1/. Cut the plastic waste wherever once the wet chip is out of the way then plenty of room to re-connect.
2/. check the chip floor for water damage / rot spread outwith the area of the shower tray.
3/. When the chip is out of the way, check the joists for wood rot.[need replacing is rotten?]
4/ Get your shower tray, find out where the waste is situated in the tray, that way you can "aim" the waste pipe towards the outlet in the tray [Input here by the plumber]

Can you get access under the floor?? makes life easier?? a crawl space or similar?

Walls??

1/. If you can push your finger into the plasterboard, then plasterboard will need to be replaced + a re-tile [sorry about that]

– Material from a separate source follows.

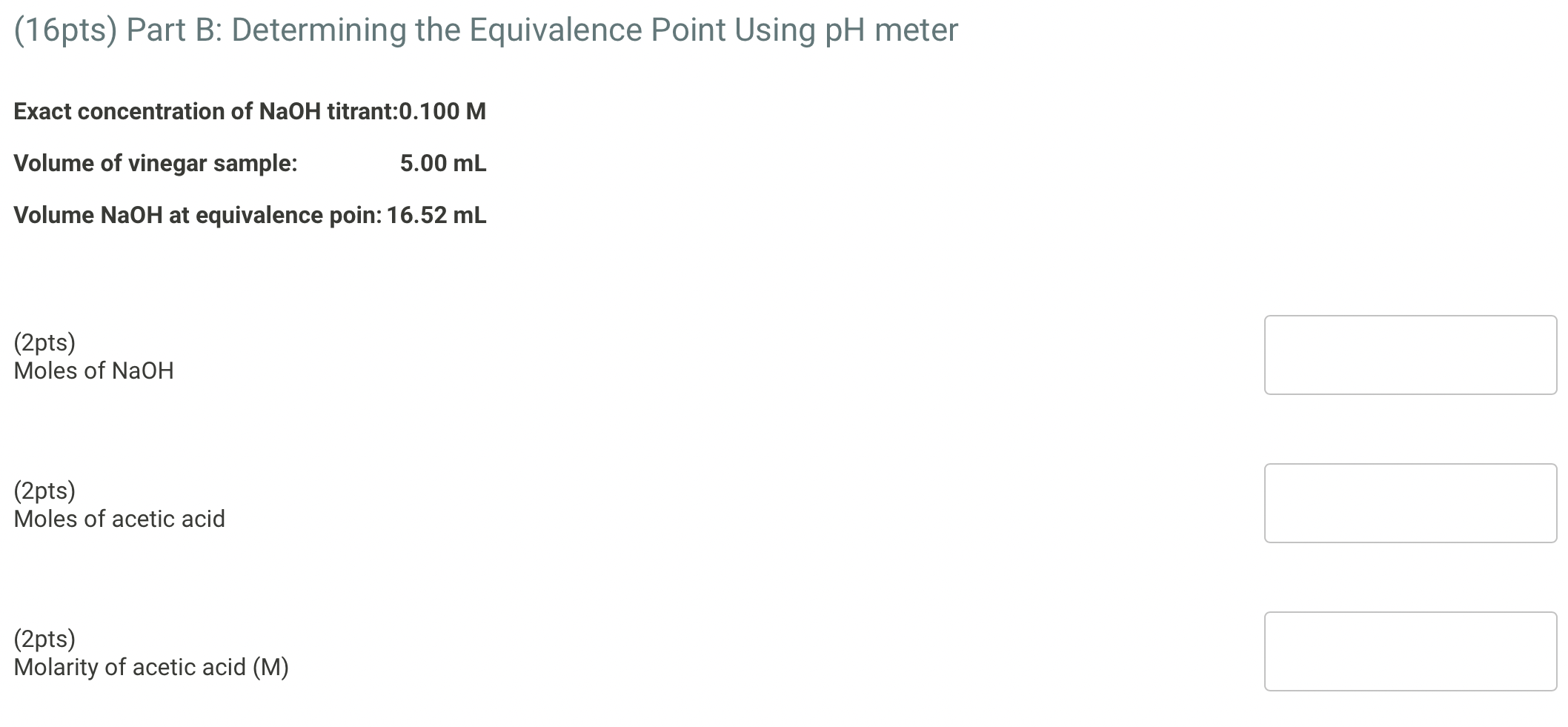Click the second 2pts point value
The width and height of the screenshot is (1568, 727).
click(44, 491)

Time to take the Bull by the horns

2/. Plasterboard walls out + tiles
3/. check timber studs that fix the plasterboard for rot replace studs as needed
4/. New water proof sheeting, not plasterboard, several types on the market.
5/. Fit new shower tray + drain.
6/. fix new tiles or ??? Wet Wall Panels [worth a Google]
7. fix shower screen back on --- make sure the tray will allow re-use of shower screen for sizes [both ways !!!]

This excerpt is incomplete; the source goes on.